■ DIRECTIONS
Your output should be the entries below, from the first line up to and including the line with "You are a computer-use agent. Screen", reproduced exactly and with no other lines.
==== DATA ====
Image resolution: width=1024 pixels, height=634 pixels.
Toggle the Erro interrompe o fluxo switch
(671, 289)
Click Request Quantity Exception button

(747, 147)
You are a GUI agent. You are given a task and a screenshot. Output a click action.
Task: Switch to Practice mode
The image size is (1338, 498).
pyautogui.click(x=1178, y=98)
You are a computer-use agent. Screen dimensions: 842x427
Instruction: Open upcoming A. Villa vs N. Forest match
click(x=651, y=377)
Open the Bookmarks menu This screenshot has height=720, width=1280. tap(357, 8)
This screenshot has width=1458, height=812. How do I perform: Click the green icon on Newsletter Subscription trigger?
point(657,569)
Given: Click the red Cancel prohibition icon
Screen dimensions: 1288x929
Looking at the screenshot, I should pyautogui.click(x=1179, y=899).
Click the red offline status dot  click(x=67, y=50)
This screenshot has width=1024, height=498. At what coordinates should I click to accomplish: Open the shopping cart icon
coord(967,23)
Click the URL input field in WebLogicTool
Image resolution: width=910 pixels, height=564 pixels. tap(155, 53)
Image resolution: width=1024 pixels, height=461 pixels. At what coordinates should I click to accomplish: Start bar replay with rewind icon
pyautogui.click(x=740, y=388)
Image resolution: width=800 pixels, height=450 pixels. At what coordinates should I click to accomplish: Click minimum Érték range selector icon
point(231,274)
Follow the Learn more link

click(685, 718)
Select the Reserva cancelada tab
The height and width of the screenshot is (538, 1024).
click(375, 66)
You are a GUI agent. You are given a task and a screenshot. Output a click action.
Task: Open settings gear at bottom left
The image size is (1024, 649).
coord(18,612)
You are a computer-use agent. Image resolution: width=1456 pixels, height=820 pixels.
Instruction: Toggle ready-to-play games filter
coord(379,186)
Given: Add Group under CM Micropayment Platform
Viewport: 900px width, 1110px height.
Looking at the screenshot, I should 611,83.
====
■ ANSWER TO THIS EXERCISE
Image resolution: width=1024 pixels, height=634 pixels.
Toggle the Erro interrompe o fluxo switch
(671, 289)
Click Request Quantity Exception button

(747, 147)
You are a GUI agent. You are given a task and a screenshot. Output a click action.
Task: Switch to Practice mode
The image size is (1338, 498).
pyautogui.click(x=1178, y=98)
You are a computer-use agent. Screen dimensions: 842x427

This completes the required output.